Finding ways to grow sales has never been tougher. Despite obstacles like robust competition, a fragmented media environment and growing piles of data, a handful of companies are still finding growth opportunities within their existing customer bases. In fact, by identifying a category’s ‘Super Consumers’ – those consumers that spend a lot and engage a lot, companies are tailoring their marketing and sales efforts to boost incremental sales—even when category sales are flat.
According to Eddie Yoon, Principal at the Cambridge Group, finding and delighting your Super Consumers is a way of growing your business without any more complexity. “The opportunity is right there, and companies can tap into their Super Consumers using the data and information they already have and are working with,” says Yoon.
Super Consumers sit at the intersection of heavy users and highly involved consumers, which means they’re both emotionally and economically involved in the category.
According to Nielsen research, this group of consumers in the US account for 10 percent of a category’s customers and anywhere from 30 to 70 percent of a brand’s sales. They represent a key opportunity for brands looking for growth when growth is elusive.

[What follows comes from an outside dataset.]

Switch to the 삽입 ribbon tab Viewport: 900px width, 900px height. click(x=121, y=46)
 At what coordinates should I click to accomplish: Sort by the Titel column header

Super Consumers are just as lucrative in the Australian market. Greg Dring, Nielsen’s Head of Demand Strategy for the Pacific says, “Looking across all FMCG categories in Australia we found there is a group of consumers in every category that spend a lot and care a lot. On average, they make up 10-15 percent of households and more than double that in sales. They have a hidden appetite to buy more even in the most unlikely product categories.”
“When companies prioritize these Super Consumers they see unprecedented growth, with a direct correlation between brand share of category dollars and brand share of Super Consumer spend,” says Dring.
By flipping the lens to look at Super Consumers, rather than the more ‘traditionally used’ category users, lapsed users or switchers, companies open up a whole slew of possibilities and insights that hadn’t previously been recognised to drive growth.
Just over a year ago, Nielsen, through its wholly-owned subsidiary The Cambridge Group, was engaged by Kraft’s senior leadership to help rejuvenate growth for its cheese/dairy business unit.. Velveeta, a processed, unrefrigerated ‘cheese food’, was experiencing flat to declining sales as demand shifted towards natural and organic non processed cheeses.
1. Identifying the Super Consumer:
By recognising a strong Super Consumer base that hadn’t been previously tapped into – the ‘hot melted cheese Super Consumer’, Velveeta cheese was identified as a growth opportunity. This Super Consumer represented 10 percent of Velveeta’s consumers, but drove 30-40 percent of sales and more than 50 percent of profit. Their unifying characteristic? A love and passion for the product and a diverse range of uses for it.
2. Innovating through the lens of the Super Consumer:
Those Super Consumers had unmet needs – they craved more usage inspiration for their beloved cheese. By viewing Velveeta in the broader melted cheese category rather than the previous cheese loaf, Kraft was able to reinvent the way Velveeta could be used, which informed product development. Recently launched products such as refrigerated Velveeta slices and refrigerated shredded Velveeta had performed surprisingly strongly, which took on incremental importance in light of the valuable Super Consumer strategy. The range of new product launches as a result of these insights delivered more than $100 million in sales for Kraft so far.
3. Retail optimisation:
Activating against the Super Consumer also drove in-store decision making. Based on Super Consumer insights, some retail partners began moving Velveeta to the refrigerated dairy aisle, where products have a much higher rate of sales.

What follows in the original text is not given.